**Task input:**
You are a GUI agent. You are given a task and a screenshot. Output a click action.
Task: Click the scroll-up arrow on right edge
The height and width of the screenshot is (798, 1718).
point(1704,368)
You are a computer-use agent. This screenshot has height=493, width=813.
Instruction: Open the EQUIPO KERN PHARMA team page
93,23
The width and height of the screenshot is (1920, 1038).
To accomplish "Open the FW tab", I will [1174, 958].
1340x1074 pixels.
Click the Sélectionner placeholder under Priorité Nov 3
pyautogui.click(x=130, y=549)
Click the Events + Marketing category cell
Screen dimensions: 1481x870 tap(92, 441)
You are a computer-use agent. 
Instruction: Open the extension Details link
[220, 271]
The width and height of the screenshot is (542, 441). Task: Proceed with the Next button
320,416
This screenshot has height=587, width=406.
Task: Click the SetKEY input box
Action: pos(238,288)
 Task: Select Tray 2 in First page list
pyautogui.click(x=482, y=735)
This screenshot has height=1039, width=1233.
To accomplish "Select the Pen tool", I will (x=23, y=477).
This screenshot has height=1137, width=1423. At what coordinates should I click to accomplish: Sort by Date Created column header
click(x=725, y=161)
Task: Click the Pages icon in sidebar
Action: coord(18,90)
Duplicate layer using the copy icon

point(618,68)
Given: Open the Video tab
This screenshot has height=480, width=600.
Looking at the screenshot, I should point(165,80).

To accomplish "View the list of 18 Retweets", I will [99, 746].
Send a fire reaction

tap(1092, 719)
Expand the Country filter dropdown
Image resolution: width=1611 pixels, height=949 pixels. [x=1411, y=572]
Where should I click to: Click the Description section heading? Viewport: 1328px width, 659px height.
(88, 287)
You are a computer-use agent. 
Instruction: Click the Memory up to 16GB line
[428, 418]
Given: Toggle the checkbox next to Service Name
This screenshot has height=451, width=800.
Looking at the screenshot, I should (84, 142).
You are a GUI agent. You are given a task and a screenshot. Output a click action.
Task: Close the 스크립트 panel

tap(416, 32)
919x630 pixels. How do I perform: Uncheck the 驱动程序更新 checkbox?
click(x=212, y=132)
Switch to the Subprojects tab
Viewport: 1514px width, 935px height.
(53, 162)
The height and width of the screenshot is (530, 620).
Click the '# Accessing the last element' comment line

**Instructions for the task:**
In full and word for word, write out the data above.

**Answer box:**
You are a GUI agent. You are given a task and a screenshot. Output a click action.
Task: Click the scroll-up arrow on right edge
The height and width of the screenshot is (798, 1718).
point(1704,368)
You are a computer-use agent. This screenshot has height=493, width=813.
Instruction: Open the EQUIPO KERN PHARMA team page
93,23
The width and height of the screenshot is (1920, 1038).
To accomplish "Open the FW tab", I will [1174, 958].
1340x1074 pixels.
Click the Sélectionner placeholder under Priorité Nov 3
pyautogui.click(x=130, y=549)
Click the Events + Marketing category cell
Screen dimensions: 1481x870 tap(92, 441)
You are a computer-use agent. 
Instruction: Open the extension Details link
[220, 271]
The width and height of the screenshot is (542, 441). Task: Proceed with the Next button
320,416
This screenshot has height=587, width=406.
Task: Click the SetKEY input box
Action: pos(238,288)
 Task: Select Tray 2 in First page list
pyautogui.click(x=482, y=735)
This screenshot has height=1039, width=1233.
To accomplish "Select the Pen tool", I will (x=23, y=477).
This screenshot has height=1137, width=1423. At what coordinates should I click to accomplish: Sort by Date Created column header
click(x=725, y=161)
Task: Click the Pages icon in sidebar
Action: coord(18,90)
Duplicate layer using the copy icon

point(618,68)
Given: Open the Video tab
This screenshot has height=480, width=600.
Looking at the screenshot, I should point(165,80).

To accomplish "View the list of 18 Retweets", I will [99, 746].
Send a fire reaction

tap(1092, 719)
Expand the Country filter dropdown
Image resolution: width=1611 pixels, height=949 pixels. [x=1411, y=572]
Where should I click to: Click the Description section heading? Viewport: 1328px width, 659px height.
(88, 287)
You are a computer-use agent. 
Instruction: Click the Memory up to 16GB line
[428, 418]
Given: Toggle the checkbox next to Service Name
This screenshot has height=451, width=800.
Looking at the screenshot, I should (84, 142).
You are a GUI agent. You are given a task and a screenshot. Output a click action.
Task: Close the 스크립트 panel

tap(416, 32)
919x630 pixels. How do I perform: Uncheck the 驱动程序更新 checkbox?
click(x=212, y=132)
Switch to the Subprojects tab
Viewport: 1514px width, 935px height.
(53, 162)
The height and width of the screenshot is (530, 620).
Click the '# Accessing the last element' comment line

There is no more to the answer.